I don't like Mike Quade. I don't know what it is with him, but I simply can't find a way to like him. When he took over for the Cubs after Lou Piniella's departure, he seemed tough and gritty. That turned out to be false.
I think it seemed that way because Pinella just became so lazy toward the end of his tenure. When the Cubs signed Quade, I thought it was the right move. I thought it was smart of the Ricketts to not just go with Sandberg, but what seemed to be the best move for the club. Well, I think my logic was wrong.
The issue with Mike Quade is that he just is not vocal. He actually reminds me of Lovie Smith of the Chicago Bears. Not only is he not vocal, but he just doesn't seem to make the right decisions. The best example of this would be with starting pitcher Rodrigo Lopez.
Lopez was pitching phenomenal when he came into the starting rotation, allowing only four runs in three starts against the Chicago White Sox, Pittsburgh Pirates, and Philadelphia Phillies in the month of July. Even after posting these great numbers against these solid teams, Quade demoted Lopez to the bullpen and brought Randy Wells back from the DL with a very, very short minor league stint. A smart manager wouldn't make a decision like this.

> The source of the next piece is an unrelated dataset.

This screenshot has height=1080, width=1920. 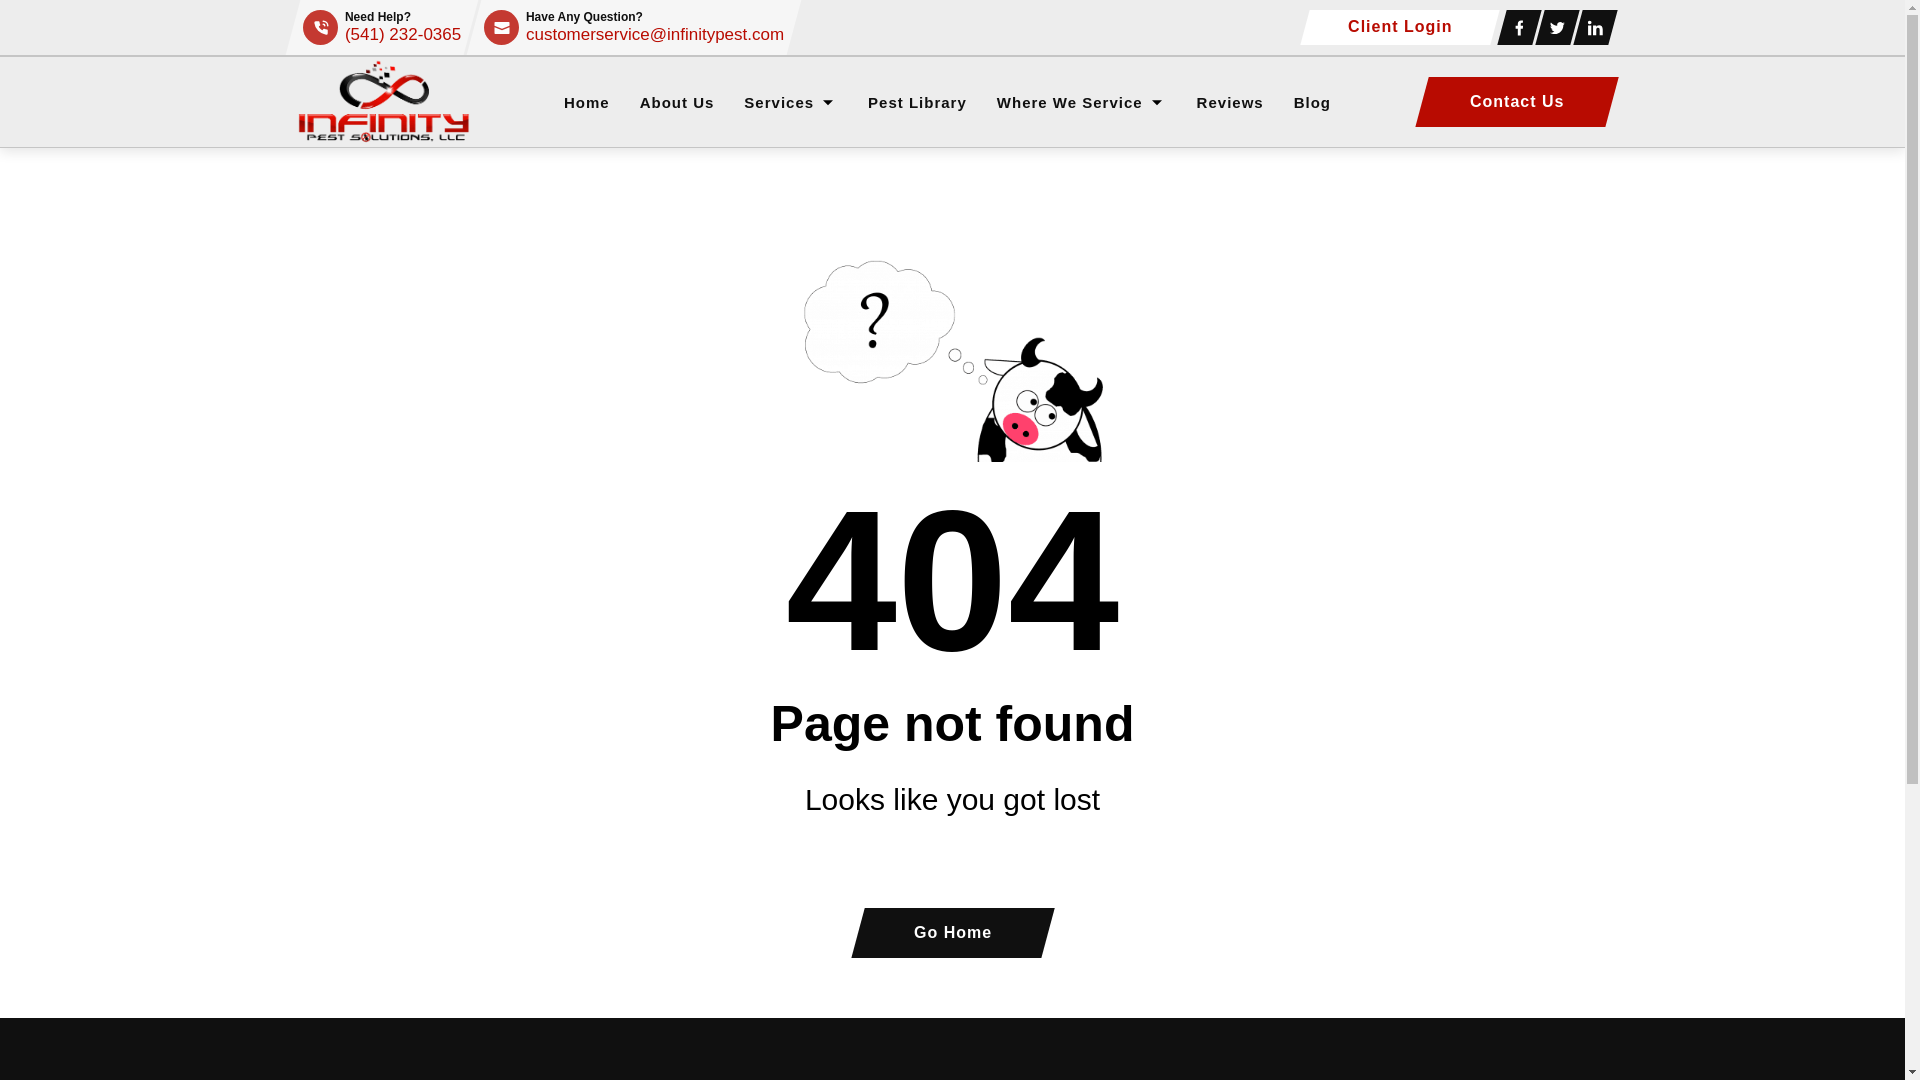 What do you see at coordinates (1510, 102) in the screenshot?
I see `Contact Us` at bounding box center [1510, 102].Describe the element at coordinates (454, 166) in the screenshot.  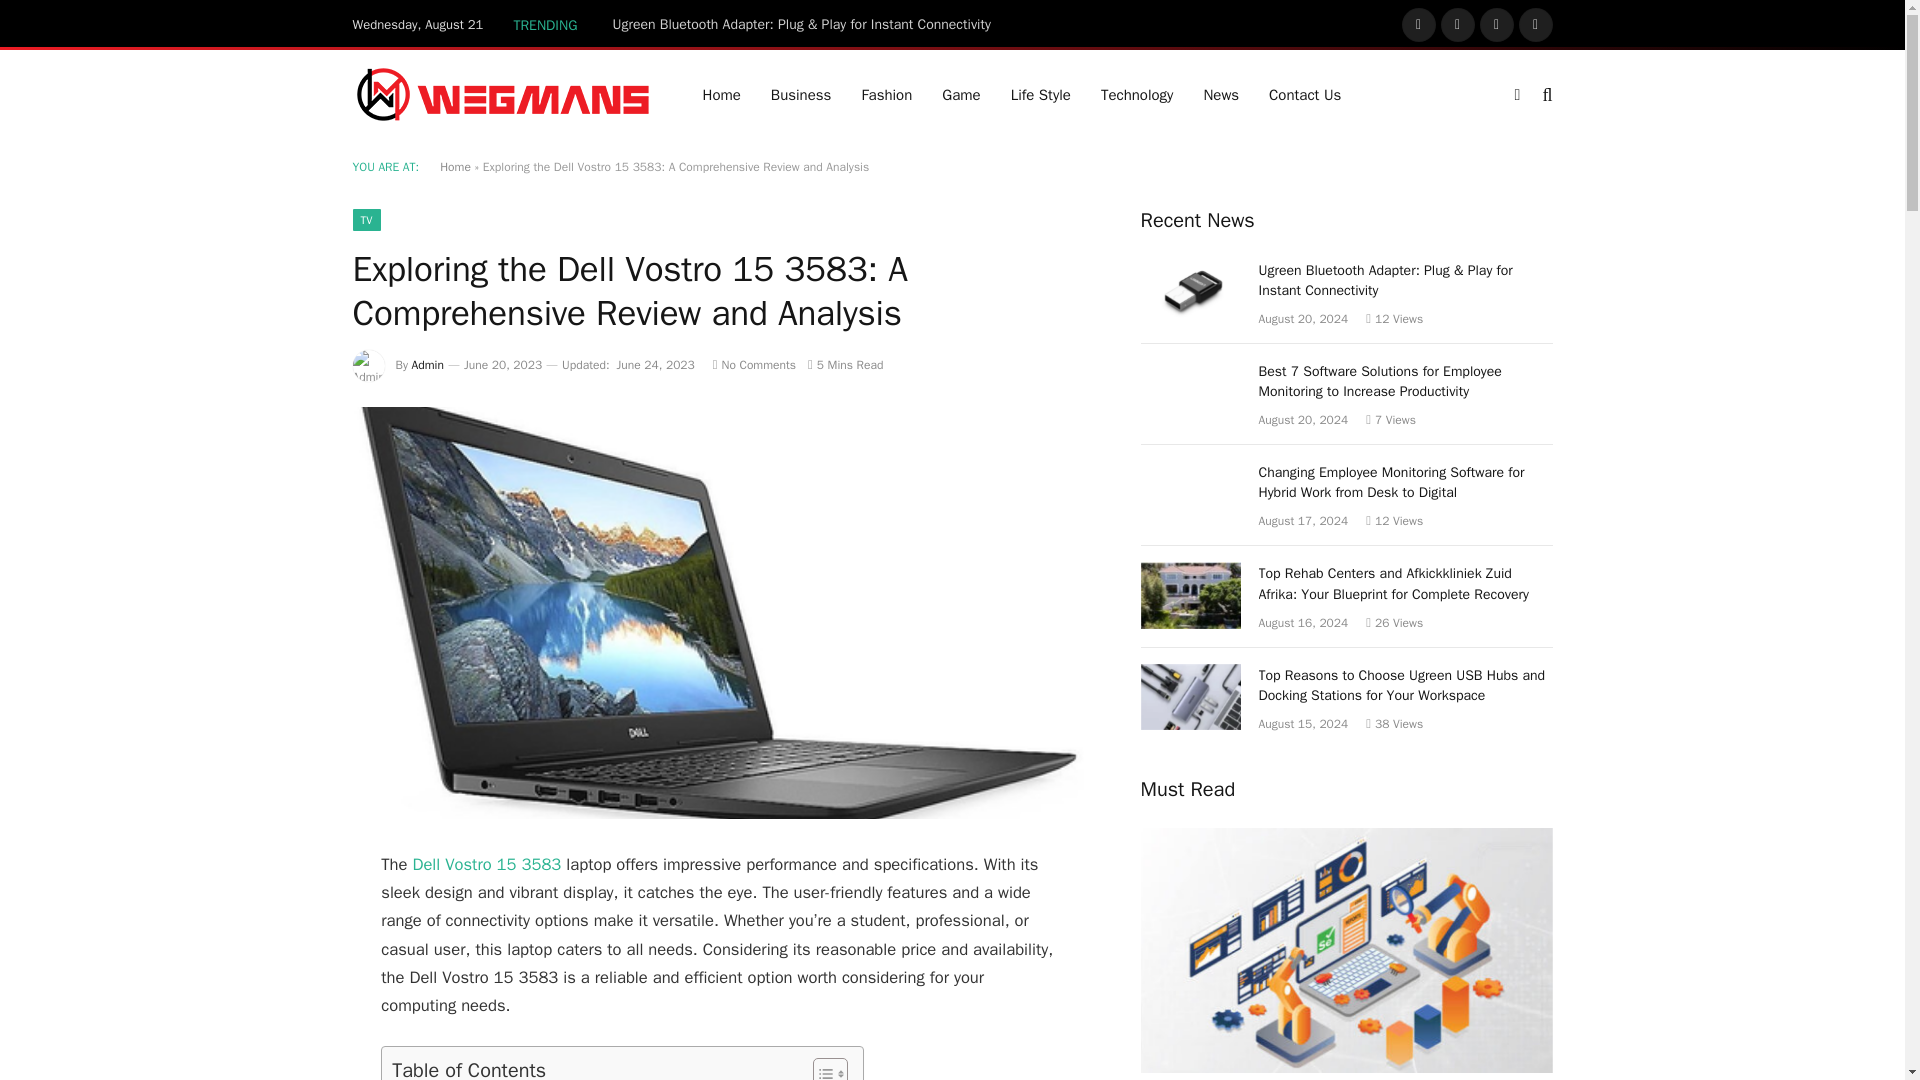
I see `Home` at that location.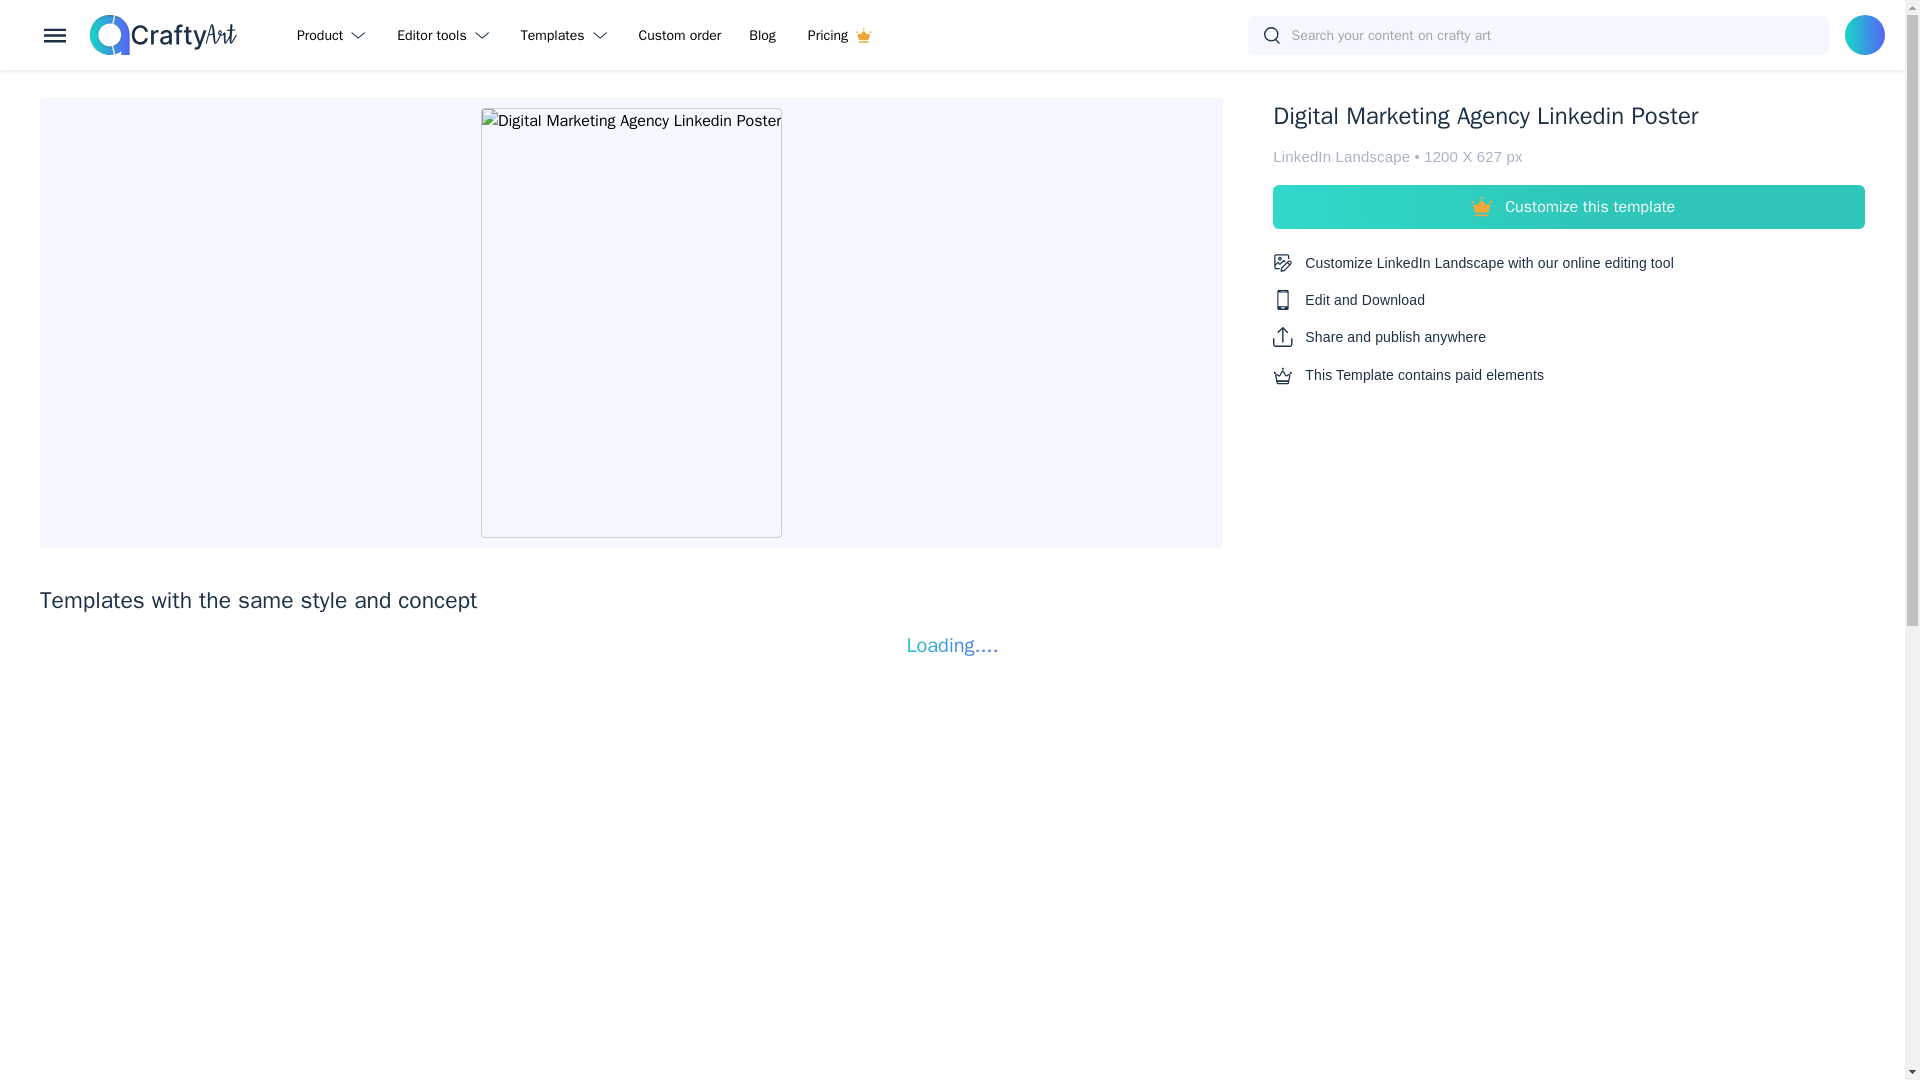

Ryne Sandberg was the logical choice. I understand that Quade had worked many years before in the minor leagues, and that experience was the major selling point. Sandberg though wasn't too shabby of a manager himself. He was the 2010 Pacific League Manager of the Year and had much success climbing up the ranks of the Cubs' minor league system.
The other important thing to note is that if the Cubs are going to go into the direction of using their farm system (Starlin Castro, Darwin Barney,and Andrew Cashner), then why not sign Sandberg? He had all that success essentially raising these players. If Sandberg would have taken over the Cubs, he would have most likely already have an established comfort level with players coming up from the minors.
The Ricketts went with the right move initially. Mike Quade showed much promise with the success he displayed toward the end of the 2010 season, but from what it seems, it was a fluke. Maybe I am just another angry Cubs fan after yet another disappointing season. With the removal of Jim Hendry and likely Carlos Zambrano, I believe no other time poses a better opportunity to bring back Ryno to take over the helm.
That is, unless it is too late to ask.